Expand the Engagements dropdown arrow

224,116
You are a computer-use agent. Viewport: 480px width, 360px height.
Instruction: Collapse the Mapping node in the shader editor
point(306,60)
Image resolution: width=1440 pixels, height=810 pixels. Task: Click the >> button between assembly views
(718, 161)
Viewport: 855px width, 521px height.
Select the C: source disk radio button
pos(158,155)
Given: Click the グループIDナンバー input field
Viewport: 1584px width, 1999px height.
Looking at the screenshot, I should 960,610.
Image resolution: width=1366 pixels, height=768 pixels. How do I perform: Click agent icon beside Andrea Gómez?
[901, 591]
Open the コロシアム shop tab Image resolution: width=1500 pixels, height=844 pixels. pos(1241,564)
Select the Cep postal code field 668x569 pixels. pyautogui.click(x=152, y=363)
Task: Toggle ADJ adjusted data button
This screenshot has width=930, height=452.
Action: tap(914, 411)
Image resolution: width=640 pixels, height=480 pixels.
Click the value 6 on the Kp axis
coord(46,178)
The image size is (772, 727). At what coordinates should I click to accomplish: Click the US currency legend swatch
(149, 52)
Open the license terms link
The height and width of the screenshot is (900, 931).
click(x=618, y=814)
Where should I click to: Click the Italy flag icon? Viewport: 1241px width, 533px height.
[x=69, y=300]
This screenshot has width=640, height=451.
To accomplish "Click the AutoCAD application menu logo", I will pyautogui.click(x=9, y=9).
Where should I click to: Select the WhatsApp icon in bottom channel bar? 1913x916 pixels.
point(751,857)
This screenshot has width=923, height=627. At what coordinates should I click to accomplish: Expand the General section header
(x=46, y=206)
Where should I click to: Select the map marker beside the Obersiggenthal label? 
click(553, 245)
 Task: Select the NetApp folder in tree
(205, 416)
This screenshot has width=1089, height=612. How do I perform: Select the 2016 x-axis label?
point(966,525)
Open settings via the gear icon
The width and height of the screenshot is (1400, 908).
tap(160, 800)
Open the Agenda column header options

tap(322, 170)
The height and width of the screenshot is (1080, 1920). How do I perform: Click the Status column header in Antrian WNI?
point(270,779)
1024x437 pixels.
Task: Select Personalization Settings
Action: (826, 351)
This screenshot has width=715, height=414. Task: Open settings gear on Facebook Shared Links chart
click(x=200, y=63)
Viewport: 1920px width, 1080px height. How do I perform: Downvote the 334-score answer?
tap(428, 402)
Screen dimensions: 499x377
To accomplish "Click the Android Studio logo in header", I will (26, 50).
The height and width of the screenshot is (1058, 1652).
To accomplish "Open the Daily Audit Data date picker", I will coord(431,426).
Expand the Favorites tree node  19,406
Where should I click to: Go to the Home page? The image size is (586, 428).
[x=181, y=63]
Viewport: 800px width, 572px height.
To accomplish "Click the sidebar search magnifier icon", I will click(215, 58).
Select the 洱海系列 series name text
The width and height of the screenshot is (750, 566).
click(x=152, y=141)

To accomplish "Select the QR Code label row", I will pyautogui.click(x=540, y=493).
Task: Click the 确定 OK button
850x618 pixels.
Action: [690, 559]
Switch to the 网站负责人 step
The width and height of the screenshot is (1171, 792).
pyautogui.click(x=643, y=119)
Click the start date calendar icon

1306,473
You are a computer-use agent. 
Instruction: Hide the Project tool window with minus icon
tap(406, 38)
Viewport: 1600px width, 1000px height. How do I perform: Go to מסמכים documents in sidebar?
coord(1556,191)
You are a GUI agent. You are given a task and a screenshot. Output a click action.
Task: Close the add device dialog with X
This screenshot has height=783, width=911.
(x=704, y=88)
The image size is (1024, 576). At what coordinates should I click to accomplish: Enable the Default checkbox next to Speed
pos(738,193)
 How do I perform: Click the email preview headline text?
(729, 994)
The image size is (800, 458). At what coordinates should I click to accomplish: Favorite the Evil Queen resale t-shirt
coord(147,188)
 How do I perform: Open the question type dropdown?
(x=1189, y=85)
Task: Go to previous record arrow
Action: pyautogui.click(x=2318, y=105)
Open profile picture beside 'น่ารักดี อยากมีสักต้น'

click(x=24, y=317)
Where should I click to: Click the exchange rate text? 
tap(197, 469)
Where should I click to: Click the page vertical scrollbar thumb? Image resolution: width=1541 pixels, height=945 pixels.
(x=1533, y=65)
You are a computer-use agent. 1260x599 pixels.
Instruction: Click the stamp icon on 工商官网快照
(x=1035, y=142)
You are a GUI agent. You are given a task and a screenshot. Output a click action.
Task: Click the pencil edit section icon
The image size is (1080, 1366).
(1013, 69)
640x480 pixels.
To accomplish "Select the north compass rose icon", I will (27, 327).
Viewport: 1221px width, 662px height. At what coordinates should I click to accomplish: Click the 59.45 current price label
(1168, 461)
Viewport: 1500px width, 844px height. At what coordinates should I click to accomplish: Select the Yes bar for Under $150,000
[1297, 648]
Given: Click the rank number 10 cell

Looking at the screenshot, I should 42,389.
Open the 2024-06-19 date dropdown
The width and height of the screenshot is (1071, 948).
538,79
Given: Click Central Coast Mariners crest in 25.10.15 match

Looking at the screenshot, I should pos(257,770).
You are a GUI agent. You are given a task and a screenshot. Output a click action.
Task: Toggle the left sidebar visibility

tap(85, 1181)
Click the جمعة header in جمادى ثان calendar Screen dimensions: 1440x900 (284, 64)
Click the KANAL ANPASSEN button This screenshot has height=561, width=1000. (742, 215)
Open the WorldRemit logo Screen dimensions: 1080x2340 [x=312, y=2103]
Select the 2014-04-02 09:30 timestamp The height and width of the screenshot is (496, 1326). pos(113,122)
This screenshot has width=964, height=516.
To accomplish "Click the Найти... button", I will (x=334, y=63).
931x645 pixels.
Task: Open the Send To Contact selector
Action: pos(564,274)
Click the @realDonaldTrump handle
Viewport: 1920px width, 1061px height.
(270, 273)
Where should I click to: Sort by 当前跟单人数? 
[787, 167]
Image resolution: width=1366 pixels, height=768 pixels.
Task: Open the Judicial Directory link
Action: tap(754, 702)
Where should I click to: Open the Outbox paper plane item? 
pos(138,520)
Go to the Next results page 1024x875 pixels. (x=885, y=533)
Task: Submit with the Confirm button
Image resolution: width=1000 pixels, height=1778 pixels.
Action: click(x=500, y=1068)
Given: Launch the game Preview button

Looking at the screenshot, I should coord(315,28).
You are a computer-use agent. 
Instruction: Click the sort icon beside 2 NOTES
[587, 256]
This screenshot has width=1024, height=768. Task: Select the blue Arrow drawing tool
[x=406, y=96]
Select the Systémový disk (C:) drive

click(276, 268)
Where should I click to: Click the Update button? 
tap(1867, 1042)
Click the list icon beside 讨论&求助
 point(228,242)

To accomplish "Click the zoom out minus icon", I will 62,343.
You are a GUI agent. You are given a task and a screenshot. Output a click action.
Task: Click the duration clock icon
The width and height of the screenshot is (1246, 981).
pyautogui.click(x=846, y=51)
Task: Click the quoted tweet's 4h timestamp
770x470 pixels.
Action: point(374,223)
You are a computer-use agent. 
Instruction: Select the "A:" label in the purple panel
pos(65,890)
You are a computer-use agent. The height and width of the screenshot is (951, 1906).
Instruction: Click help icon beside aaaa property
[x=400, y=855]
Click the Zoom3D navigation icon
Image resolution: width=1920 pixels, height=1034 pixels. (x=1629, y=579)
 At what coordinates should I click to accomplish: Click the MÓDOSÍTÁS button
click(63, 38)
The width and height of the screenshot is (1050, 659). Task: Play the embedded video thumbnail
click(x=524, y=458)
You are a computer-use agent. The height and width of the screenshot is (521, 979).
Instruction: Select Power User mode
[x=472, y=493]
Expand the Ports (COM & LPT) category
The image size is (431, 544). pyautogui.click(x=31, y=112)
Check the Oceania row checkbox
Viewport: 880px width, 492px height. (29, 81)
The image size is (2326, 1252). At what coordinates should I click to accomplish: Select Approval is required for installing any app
********
What you are asked to do — Express the lines above, from the line with "Image resolution: width=1366 pixels, height=768 pixels. How" to the line with "[x=69, y=300]", as a Markdown table with the columns No. and Text. Number each line and leave out any blank lines.

Exercise output —
| No. | Text |
|---|---|
| 1 | Image resolution: width=1366 pixels, height=768 pixels. How do I perform: Click agent icon beside Andrea Gómez? |
| 2 | [901, 591] |
| 3 | Open the コロシアム shop tab Image resolution: width=1500 pixels, height=844 pixels. pos(1241,564) |
| 4 | Select the Cep postal code field 668x569 pixels. pyautogui.click(x=152, y=363) |
| 5 | Task: Toggle ADJ adjusted data button |
| 6 | This screenshot has width=930, height=452. |
| 7 | Action: tap(914, 411) |
| 8 | Image resolution: width=640 pixels, height=480 pixels. |
| 9 | Click the value 6 on the Kp axis |
| 10 | coord(46,178) |
| 11 | The image size is (772, 727). At what coordinates should I click to accomplish: Click the US currency legend swatch |
| 12 | (149, 52) |
| 13 | Open the license terms link |
| 14 | The height and width of the screenshot is (900, 931). |
| 15 | click(x=618, y=814) |
| 16 | Where should I click to: Click the Italy flag icon? Viewport: 1241px width, 533px height. |
| 17 | [x=69, y=300] |